*SUPPLIED TEXT*.
________

Opening an email, sometimes even from people you know, and clicking on the link asking you for help?
An email supposedly from your bank asking you to renew your password? A text message from your doctor sending you an appointment for a medical test with a link to register? All these are examples of how emotions are used to lure us into providing access to our personal information or devices.
We discovered its extent when the pandemic started in 2020 and when cybercriminals extensively leveraged the situation to send infected links or use phishing attacks, but it continues and will continue. People, especially small-medium enterprises (SMEs), use many sensitive applications like banking to monitor their businesses, so attackers are opportunistic and use any event or news to lure users onto malicious sites.
There are several ways to limit and better manage digital risks. There are a few easy steps to keep in mind for both organisations and individuals:
Patch management: You should use patch management to ensure that these services that must be exposed are at least patched against known vulnerabilities. This includes third-party apps like Confluence, which recently had a big zero-day vulnerability.
2FA: Access management, the use of Two Factor Authentication (2FA), and ensuring to delete old users when they leave an organisation are key steps.
Software supply chain: We can also talk about extended attack surfaces, like software supply chains, especially open source tools that are getting increasingly attacked and compromised. There have been a few recent cases where node package manager (NPM) modules distributed malware after a breach.
Outsourced insiders: We should not forget the dependent service, which can be named “outsourced insiders,” where companies have outsourced some of their support to others that they may get compromised. This is what happened to Okta in February, which is why it is critical to choose a competent MSP to help.

________

*GIVEN MATERIAL*.
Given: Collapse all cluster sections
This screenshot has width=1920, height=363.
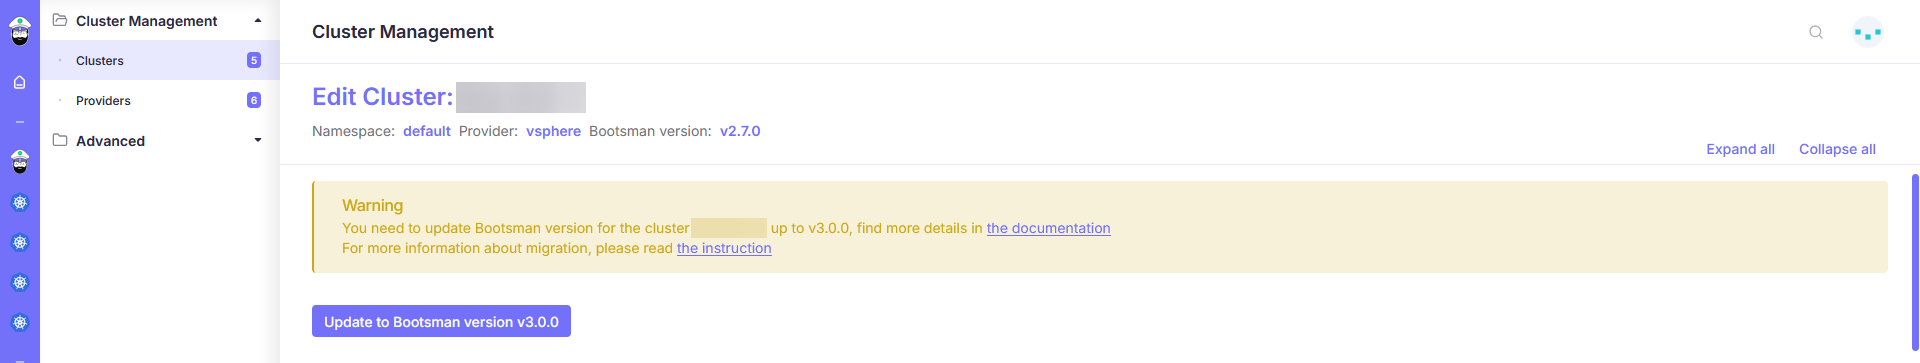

________

*SET OF TASKS*.
1. According to the text on digital risks, which third-party app recently had a big zero-day vulnerability?
2. Continue the text on digital risks from its last sentence.

*OUTPUTS BY TASK*.
1. Confluence.

2.
Now, to avoid being in a difficult situation in the first place, businesses and individuals need the right cyber protection strategy, including anti-malware and anti-virus protection. Then, they need to be ready for any scenario and able to easily recover any data during a ransomware attack. Companies need to think of having a highly customised disaster recovery (DR plan) and the right enabling capabilities, ideally under one single tool to avoid increased costs and accrued risks.
We have developed a holistic approach to cyber protection composed of five vectors: Safety, Accessibility, Privacy, Authenticity, and Security (SAPAS). This allows for a well-rounded, comprehensive protection experience beyond traditional backups or classical AntiVirus solutions that only focus on one part of the situation. Our Active Protection uses artificial intelligence and machine learning to identify malware by how it behaves, looking for suspicious activities, as opposed to matching it against a known threat database.
Most threats are linked to malicious emails or unpatched systems and software. We protect our customers from such threats through integrated cyber-protection software. It allows for the disruption of these attacks at various stages depending on the attack at play, providing in-depth defence.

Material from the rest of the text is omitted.